PROBLEM STATEMENT.
Would you quote the material below from its first line through the line containing "Volunteers (81, 209)", exactly and with both ends included?

RECORDS TO PROCESS.
______
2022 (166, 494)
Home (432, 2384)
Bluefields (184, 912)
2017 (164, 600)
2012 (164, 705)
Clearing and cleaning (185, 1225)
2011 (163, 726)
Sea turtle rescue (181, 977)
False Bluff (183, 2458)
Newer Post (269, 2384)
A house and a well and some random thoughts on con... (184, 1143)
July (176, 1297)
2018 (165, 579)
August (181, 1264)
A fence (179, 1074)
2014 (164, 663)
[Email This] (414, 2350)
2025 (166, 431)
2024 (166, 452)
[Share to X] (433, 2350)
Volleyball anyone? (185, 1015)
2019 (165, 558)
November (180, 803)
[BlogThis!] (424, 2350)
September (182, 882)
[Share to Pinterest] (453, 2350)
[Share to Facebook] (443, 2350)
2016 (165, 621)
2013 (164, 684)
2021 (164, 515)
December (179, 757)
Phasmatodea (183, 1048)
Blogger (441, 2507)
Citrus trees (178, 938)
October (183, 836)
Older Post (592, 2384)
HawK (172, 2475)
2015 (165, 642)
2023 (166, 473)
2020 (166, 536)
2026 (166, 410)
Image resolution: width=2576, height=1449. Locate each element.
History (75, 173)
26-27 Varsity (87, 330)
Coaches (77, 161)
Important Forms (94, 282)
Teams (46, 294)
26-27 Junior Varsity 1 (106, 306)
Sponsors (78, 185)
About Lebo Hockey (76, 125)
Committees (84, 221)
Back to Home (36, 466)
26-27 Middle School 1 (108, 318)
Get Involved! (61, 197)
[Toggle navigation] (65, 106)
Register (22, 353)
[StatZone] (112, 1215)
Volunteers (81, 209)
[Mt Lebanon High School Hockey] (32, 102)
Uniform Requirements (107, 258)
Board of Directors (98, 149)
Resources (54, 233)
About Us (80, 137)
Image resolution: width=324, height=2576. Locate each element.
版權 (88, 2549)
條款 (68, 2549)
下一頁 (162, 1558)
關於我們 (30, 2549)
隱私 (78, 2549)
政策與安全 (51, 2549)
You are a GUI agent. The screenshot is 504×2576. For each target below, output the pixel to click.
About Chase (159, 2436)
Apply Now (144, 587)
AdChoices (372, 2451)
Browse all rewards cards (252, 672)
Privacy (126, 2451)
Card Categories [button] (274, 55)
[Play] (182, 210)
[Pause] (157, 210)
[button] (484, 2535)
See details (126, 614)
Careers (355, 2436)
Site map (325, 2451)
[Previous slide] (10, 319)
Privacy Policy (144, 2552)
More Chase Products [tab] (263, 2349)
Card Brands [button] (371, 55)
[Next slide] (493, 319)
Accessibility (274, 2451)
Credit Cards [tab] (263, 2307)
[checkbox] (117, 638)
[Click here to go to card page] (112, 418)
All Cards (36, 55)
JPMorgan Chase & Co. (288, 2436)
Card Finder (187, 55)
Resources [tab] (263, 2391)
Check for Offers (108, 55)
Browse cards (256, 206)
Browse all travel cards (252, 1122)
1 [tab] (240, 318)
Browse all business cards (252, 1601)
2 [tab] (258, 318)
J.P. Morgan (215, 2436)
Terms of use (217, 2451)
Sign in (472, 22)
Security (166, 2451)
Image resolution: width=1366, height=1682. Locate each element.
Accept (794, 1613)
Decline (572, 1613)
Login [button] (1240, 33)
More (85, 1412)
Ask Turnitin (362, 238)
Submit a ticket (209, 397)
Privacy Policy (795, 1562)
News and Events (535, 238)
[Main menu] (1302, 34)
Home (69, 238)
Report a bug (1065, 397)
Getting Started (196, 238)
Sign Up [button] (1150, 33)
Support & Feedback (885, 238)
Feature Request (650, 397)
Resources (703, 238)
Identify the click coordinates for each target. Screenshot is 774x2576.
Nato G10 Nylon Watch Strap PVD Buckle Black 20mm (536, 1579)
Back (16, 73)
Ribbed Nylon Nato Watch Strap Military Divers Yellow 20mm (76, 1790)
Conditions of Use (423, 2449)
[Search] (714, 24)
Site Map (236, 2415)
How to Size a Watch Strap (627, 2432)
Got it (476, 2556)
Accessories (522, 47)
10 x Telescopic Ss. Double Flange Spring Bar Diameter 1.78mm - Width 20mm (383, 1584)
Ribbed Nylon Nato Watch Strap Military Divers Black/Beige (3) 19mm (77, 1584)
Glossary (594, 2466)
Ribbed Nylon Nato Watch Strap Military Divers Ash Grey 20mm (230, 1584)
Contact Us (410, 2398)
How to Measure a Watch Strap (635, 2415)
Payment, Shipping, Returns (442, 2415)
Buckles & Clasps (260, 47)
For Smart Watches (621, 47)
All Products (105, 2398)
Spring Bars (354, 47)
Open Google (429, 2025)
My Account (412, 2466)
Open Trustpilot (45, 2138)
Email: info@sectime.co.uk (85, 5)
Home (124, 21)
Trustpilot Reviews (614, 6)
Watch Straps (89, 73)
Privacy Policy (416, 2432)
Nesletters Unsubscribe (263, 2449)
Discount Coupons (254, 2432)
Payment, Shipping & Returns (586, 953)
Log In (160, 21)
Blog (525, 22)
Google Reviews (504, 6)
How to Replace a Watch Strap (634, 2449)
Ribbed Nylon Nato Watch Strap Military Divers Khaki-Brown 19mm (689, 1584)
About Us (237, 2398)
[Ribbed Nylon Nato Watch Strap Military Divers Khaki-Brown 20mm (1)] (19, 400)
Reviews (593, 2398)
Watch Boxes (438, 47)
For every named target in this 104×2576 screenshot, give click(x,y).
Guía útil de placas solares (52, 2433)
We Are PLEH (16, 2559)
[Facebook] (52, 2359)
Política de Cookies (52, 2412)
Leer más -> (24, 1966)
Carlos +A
______
TASK RESPONSE.
2022 (166, 494)
Home (432, 2384)
Bluefields (184, 912)
2017 (164, 600)
2012 (164, 705)
Clearing and cleaning (185, 1225)
2011 (163, 726)
Sea turtle rescue (181, 977)
False Bluff (183, 2458)
Newer Post (269, 2384)
A house and a well and some random thoughts on con... (184, 1143)
July (176, 1297)
2018 (165, 579)
August (181, 1264)
A fence (179, 1074)
2014 (164, 663)
[Email This] (414, 2350)
2025 (166, 431)
2024 (166, 452)
[Share to X] (433, 2350)
Volleyball anyone? (185, 1015)
2019 (165, 558)
November (180, 803)
[BlogThis!] (424, 2350)
September (182, 882)
[Share to Pinterest] (453, 2350)
[Share to Facebook] (443, 2350)
2016 (165, 621)
2013 (164, 684)
2021 (164, 515)
December (179, 757)
Phasmatodea (183, 1048)
Blogger (441, 2507)
Citrus trees (178, 938)
October (183, 836)
Older Post (592, 2384)
HawK (172, 2475)
2015 (165, 642)
2023 (166, 473)
2020 (166, 536)
2026 (166, 410)
Image resolution: width=2576, height=1449. Locate each element.
History (75, 173)
26-27 Varsity (87, 330)
Coaches (77, 161)
Important Forms (94, 282)
Teams (46, 294)
26-27 Junior Varsity 1 (106, 306)
Sponsors (78, 185)
About Lebo Hockey (76, 125)
Committees (84, 221)
Back to Home (36, 466)
26-27 Middle School 1 (108, 318)
Get Involved! (61, 197)
[Toggle navigation] (65, 106)
Register (22, 353)
[StatZone] (112, 1215)
Volunteers (81, 209)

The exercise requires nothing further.